While financial health is always top of mind for businesses, concerns about liquidity, cash flow, financial management practices, business resilience and operational risk took center stage this past year, even for the healthiest of businesses.
This was ever apparent in the experiences of smaller business. Challenged by both access issues and major impacts to cash flow, small business has become a focus of longer-term thinking about their resiliency.
The banks companies do business with are also more aware of customer risk profiles due to the current economic conditions and the adverse effect they might have.
There’s an increasing focus on bringing solutions to smaller businesses that bolster their resiliency on the payments and cash lifecycle front.
Liquidity sensitivity drives companies to procure tools to help them determine and execute the right strategies to decrease days sales outstanding (or DSO) and get paid faster. As such, prompt invoicing and offering "Pay Now" options on invoices are becoming increasingly more important. "Pay with Card" as a liquidity tool is also critical across the board. We should expect to see more enablement on the payments and cash management front where solutions for small business are concerned.
Opportunities for small businesses will flourish as value chain disruption continues and the services they require become more widely available and more numerous. That includes services such as easy credit access, alternative payment options and fast access to funds. The accompanying reduction of merchant fees will encourage small businesses to explore these avenues with increased urgency.
Finally, the success of the Paycheck Protection Program proved that credit application, approval and funding can be accomplished in a dramatically quick fashion. This speedy turnaround set a new operational standard and introduced frictionless access to credit in support of business resilience.
Savvy banks that recognize the multitude of opportunities coming out of 2020 will be poised to meet changing expectations and become true partners, with a real stake in the success of their small business customers.
Creating easier, faster experiences, driving success for businesses in managing their payments and cash lifecycle needs—all of this will form from the footprints of another trend. That trend is greater collaboration and orchestration among financial and fintech players, together with businesses.
Just as APIs that seamlessly integrate with third-party solutions opened new worlds of interoperability, fintechs and financial institutions who collaborate with businesses will benefit from an “integration advantage.” That will make them well positioned to drive innovation and expand offerings that benefit end-customers everywhere.
Successful financial service providers and fintechs will embrace digital ecosystems, rather than occupy siloed platforms. Customer-centric experiences will result from orchestrated partnership and tighter data integration. Collaborations will end a protectionist era and introduce seamless interactions across multiple apps, to scale, without the need for multiple logins.
We can’t ignore that as these trends rise, so too do the risks from fraud and financial crime. For example, contactless technologies present obvious vulnerability when it comes to authentication, while the increasingly frictionless and fast approach to transaction exposes areas to be exploited, making insider fraud a real worry.
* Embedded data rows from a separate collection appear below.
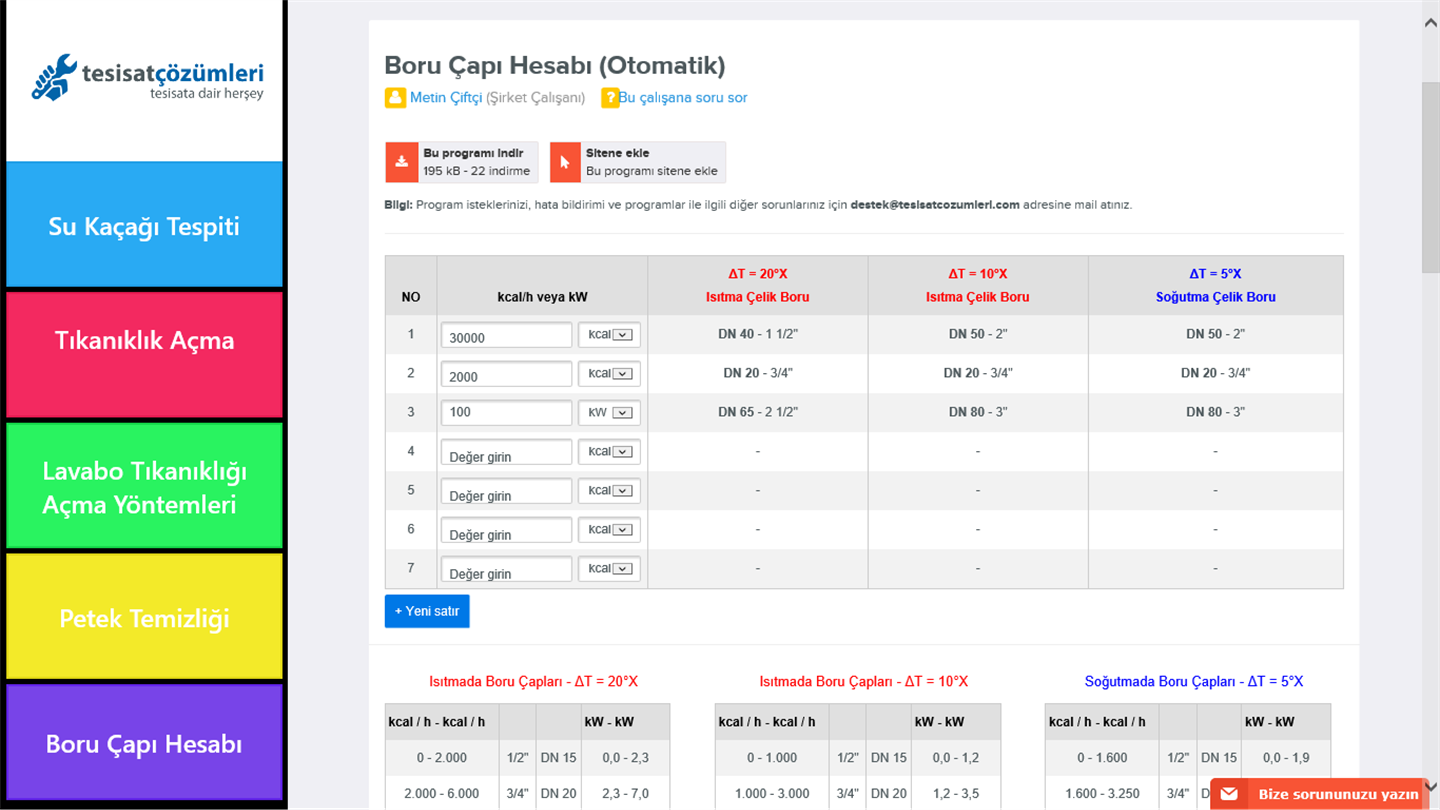
Task: Click the tesisatçözümleri wrench logo
Action: click(x=54, y=78)
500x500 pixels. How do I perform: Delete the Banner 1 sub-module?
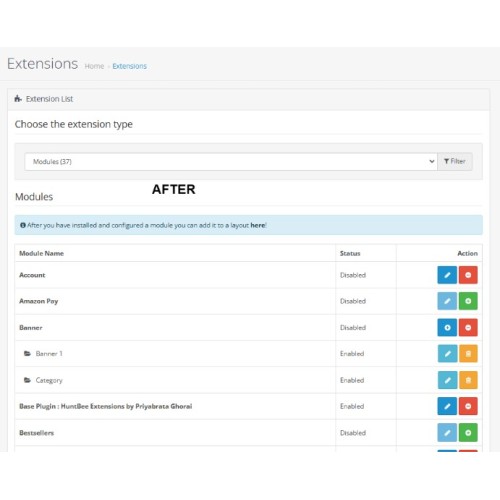point(468,353)
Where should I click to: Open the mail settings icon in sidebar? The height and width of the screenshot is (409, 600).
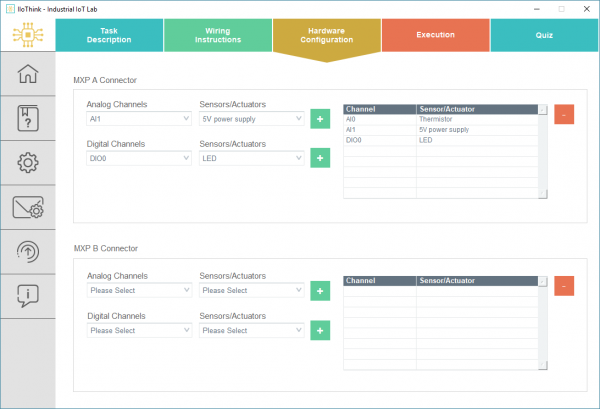27,207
Removing friction can’t compromise security, so introducing multifactor biometric authentication and automated AI fraud detection will be a must.
That’s just one example of where new thinking about collaboration can be used in the fight on fraud and financial crime. Chaotic times and the uptick in technological reliance have proven fertile ground for bad actors. Business email compromise, authorized push payments and other types of financial fraud saw a huge uptick during the pandemic and aren’t showing signs of slowing down.
Collaborative partnerships among banks, businesses and fintechs can facilitate the sharing of knowledge—and more “hub” thinking among all. Understanding the latest tactics employed by financial criminals and the latest advancements in prevention techniques can present a united front against them.
These partnerships will prove that it’s no longer about competing for the customer, it’s more about working together to find a way to bring greater benefits and security to every customer.
As we emerge from a long pandemic winter, many are worried about what the rest of 2021 will hold. And for good reason. We watched 2020 unfold with uncertainty as the only constant. One disruption would stumble into another and so on and so on.
But whatever this year ahead has in store, the resilience of people and processes over the last year has proven out. There are sufficient signs of optimism considering the interesting trends in automation and personalization capabilities, the renewed attention on small businesses and the focus on well-orchestrated collaboration.